Ciao Mamma! Come sai dal mio ultimo post anche io quest’anno ho partecipato attivamente alla Festa Multiculturale che si è tenuta al parco Nevicati negli scorsi weekend.
Il tema era l’Accoglienza così ho deciso di parlarne anche io.

Nel mio piccolo “ACCOGLIERE” significa ospitare tutte le mamme per mostrar loro la mia casa e la mia famiglia, ma allo stesso tempo anche le mamme che vengono da me sono “accoglienti” perchè ascoltano e accettano con entusiasmo le mie proposte e le mie idee.

accògliere (poet. accòrre)
v. tr. [lat. *accollĭgĕre, comp. di ad– e collĭgĕre«cogliere, raccogliere»]
(coniug. come cogliere). –

Le #SuperMamme

Da settembre poi l’ACCOGLIENZA sarà un argomento scottante perchè quasi tutte noi inizieremo (con i nostri figli) a fare un breve

INSERIMENTO all’asilo nido, alla scuola materna o alla scuola elementare.

Probabilmente queste piccole tappe graduali sono più per preparare “noi mamme” (come dice la mia amica Fede) piuttosto che per i nostri bambini, in ogni caso percorrerle con serenità ci farà CRESCERE come Genitori.

Perchè per essere buone mamme, a volte, bisogna mettersi da parte e lasciare che i nostri figli imparino ad essere tranquilli anche senza la nostra presenza.

Dura da digerire, ma è così!

Questa esperienza è nuova sia per il bambino che per il genitore quindi è normale che destabilizzi un po’ entrambi. Le prime notti non dormirete, avrete paura e vi sentirete in colpa, MA NON PREOCCUPARTI, col tempo….. NON PASSA!!
(Lo so perchè è successo anche a me e ti assicuro che ero messa male…).

Per il genitore sarà difficile vedere il proprio bambino piangere disperatamente, ma solo così potrà imparare “a bastarsi”.
Dovrà imparare a convivere con dei coetanei, coi quali dovrà condividere: spazi, materiali e adulti.
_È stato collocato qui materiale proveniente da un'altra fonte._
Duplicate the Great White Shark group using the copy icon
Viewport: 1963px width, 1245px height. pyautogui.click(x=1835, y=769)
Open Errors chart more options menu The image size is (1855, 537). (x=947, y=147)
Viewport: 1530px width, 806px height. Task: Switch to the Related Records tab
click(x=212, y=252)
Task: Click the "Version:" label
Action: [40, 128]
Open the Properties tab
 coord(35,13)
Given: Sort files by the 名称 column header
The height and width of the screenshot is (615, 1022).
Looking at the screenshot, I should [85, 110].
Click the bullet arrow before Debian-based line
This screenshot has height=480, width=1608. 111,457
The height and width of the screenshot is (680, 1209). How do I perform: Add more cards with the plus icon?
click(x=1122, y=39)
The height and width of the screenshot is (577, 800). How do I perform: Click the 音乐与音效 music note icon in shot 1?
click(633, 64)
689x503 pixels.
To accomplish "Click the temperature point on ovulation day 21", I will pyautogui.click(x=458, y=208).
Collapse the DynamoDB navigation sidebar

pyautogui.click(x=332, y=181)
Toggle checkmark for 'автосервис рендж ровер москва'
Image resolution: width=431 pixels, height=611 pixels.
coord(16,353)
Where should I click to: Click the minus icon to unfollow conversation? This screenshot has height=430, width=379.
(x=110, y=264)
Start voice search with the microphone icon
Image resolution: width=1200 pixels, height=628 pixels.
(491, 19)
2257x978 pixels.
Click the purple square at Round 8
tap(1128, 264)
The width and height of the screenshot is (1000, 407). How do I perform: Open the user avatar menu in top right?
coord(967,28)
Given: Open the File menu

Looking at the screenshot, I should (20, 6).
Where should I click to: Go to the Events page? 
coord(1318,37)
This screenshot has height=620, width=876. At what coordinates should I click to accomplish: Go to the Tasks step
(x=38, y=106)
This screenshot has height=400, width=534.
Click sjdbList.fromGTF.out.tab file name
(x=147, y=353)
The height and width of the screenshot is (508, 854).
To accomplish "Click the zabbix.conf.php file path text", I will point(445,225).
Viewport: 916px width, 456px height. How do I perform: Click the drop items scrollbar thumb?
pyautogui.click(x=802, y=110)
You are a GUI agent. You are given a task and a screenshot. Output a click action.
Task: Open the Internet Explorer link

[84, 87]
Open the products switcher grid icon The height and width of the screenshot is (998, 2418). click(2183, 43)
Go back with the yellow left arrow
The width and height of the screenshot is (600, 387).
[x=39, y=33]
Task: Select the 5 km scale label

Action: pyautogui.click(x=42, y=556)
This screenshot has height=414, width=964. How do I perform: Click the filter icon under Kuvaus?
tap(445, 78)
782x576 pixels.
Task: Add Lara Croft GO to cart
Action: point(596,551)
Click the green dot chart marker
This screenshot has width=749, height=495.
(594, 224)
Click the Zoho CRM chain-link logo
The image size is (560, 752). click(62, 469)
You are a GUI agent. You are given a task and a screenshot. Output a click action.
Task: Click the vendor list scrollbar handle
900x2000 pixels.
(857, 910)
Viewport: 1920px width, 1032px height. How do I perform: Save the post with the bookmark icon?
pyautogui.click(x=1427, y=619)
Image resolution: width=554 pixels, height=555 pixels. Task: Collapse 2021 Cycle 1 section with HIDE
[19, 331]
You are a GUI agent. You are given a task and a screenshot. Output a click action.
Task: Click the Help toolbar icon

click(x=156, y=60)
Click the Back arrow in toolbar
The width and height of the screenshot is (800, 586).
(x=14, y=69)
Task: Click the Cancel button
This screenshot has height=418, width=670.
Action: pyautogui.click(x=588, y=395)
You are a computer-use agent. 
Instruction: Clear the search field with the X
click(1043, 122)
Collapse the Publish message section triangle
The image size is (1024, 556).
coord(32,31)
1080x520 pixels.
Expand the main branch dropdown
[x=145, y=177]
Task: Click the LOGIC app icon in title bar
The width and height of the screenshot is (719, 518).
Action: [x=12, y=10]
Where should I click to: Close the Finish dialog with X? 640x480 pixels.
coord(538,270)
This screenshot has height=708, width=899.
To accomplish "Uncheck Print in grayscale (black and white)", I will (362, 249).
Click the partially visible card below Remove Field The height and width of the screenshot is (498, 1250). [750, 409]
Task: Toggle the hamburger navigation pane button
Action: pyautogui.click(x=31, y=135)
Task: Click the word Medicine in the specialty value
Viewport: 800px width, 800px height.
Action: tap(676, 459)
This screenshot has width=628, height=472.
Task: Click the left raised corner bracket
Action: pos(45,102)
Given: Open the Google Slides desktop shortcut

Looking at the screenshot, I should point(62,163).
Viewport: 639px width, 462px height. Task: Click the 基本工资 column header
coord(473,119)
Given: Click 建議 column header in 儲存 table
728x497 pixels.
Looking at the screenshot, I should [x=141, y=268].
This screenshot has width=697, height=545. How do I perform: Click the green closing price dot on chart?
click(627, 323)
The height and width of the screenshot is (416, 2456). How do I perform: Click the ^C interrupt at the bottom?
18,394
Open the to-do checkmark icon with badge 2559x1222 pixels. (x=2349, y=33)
Il bimbo, infatti, deve affrontare molti problemi: separarsi per la prima volta dalle figure familiari ed adattarsi a nuove persone in un nuovo ambiente.


La crisi è importante, perché si trasforma in una risorsa che spinge il bimbo a mettere in atto una funzione mentale che diventa rappresentazione dell’assenza, portandolo, dopo aver preso fiato, a nuovi investimenti, a nuove relazioni, sia paritarie che con gli adulti.


Ecco pochi consigli per semplificare la tua vita, ma soprattutto per aiutare il tuo bambino durante la delicata fase dell’ambientamento a scuola:

A SCUOLA:
1- Portate il bambino davanti alla scuola almeno due o tre volte nel mese prima dell’inserimento.
Spiegategli bene dove andrà, cosa farà e perchè.
2- Sedetevi a terra e siate disponibili al gioco se vi cerca, altrimente restate in disparte e osservate compiaciuti.
3- Salutatelo e, con decisione, andate via evitando di continuare a salutarlo.
Se continuerete a salutarlo percepirà la vostra indecisione, penserà che qualcosa non va e comincerà a piangere…
A CASA:
1- Anche se ha solo sei mesi evitate in sua presenza di fare commenti negativi sulla scuola e sulle insegnanti.
2- Cercate di mantenere gli stessi orari anche a casa: 9:15 frutta / 11:45 pranzo
3- Infondetegli sicurezza… soprattutto comprendete che l’inserimento non è facile per nessuno di voi due e costa tempo e fatica.
Ma dà autonomia e autostima al vostro bambino.
Grazie a Pianeta Mamma per questo utilissimo articolo.
Se avete domande chiedete pure e se non saprò rispondervi, ci saranno le altre mamme con cui confrontarsi!!
“Una società che si definisce avanzata, non può che essere Accogliente.”